フィリピン中部のレイテ島は、日本人にとって忘れ得ぬ島である。先の大戦末期に近い昭和19年10月、米軍が上陸を始めた。日本軍がフィリピンを死守するため造った飛行場を奪い、逆にフィリピン全土を制圧する足がかりにするためだった。
▼日本軍も8万余りの守備隊を送り込み、山岳部に立てこもるなどして徹底的に戦った。だが兵員も装備も圧倒的に優位な米軍の前に、守備隊長の牧野四郎中将以下、ほぼ全員が戦死した。あの戦争でも有数の激戦地となった。多くの遺骨はまだ、この地に眠ったままである。
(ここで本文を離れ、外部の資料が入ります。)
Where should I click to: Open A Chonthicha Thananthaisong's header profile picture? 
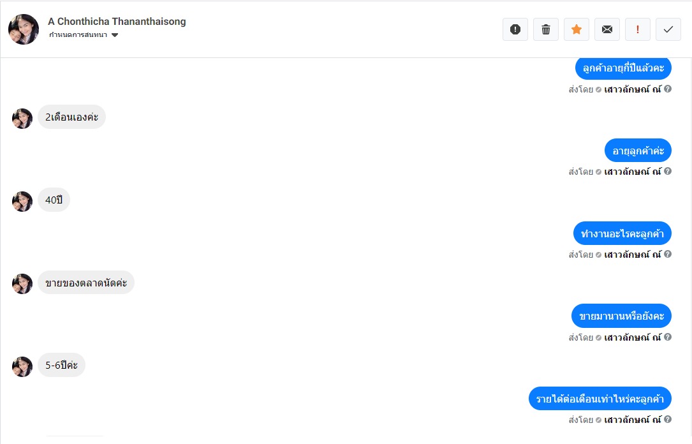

▼その壮絶な歴史を刻むレイテ島を今度は米軍ならぬ強烈な台風30号が襲った。中心都市のタクロバンは高潮によりほぼ水没してしまった。風速90メートルという竜巻並みの風も吹いたらしい。通信網がズタズタで詳細は分からないが、死者は1万人を超すとの情報もある。
▼通常11月生まれの台風はあまり強くならないとされる。海水温が夏ほど高くないからだ。だがフィリピンを襲った30号は中心気圧が一時、900ヘクトパスカルを下回るほど、異常発達していた。文字通り「想定外」の台風で、このことが被害を甚大にしたことは間違いない。
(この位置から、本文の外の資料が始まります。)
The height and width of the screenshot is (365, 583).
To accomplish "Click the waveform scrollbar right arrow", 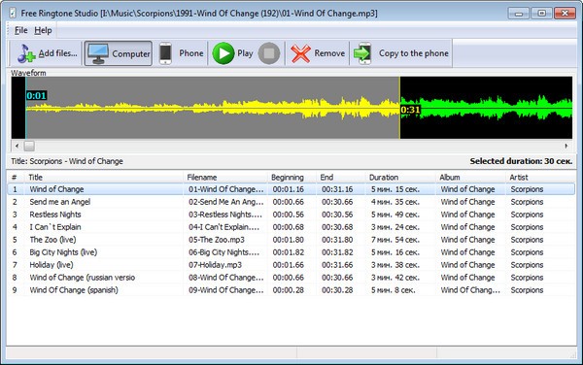I will [566, 146].
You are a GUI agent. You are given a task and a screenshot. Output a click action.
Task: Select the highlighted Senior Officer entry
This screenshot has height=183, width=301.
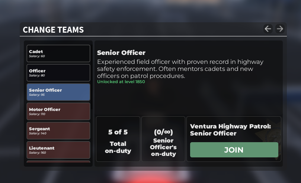click(58, 92)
▼牧野中将の子息で『戦跡に祈る』などの著書がある牧野弘道さん(78)は、これまで十数回も慰霊のためレイテ島を訪れている。それだけに、テレビに映し出される惨状に「ひどいものです」と息をのんだ。あまりの被害で、レイテが遠くなることも気になるようだ。
▼レイテ島ばかりでなく日本とフィリピンとの歴史的つながりは強い。中国に領土を脅かされているという共通項もある。日本は一刻も早く、支援の手を差し伸べねばなるまい。あの戦争で日本人が必死に戦ったことを忘れないためにも。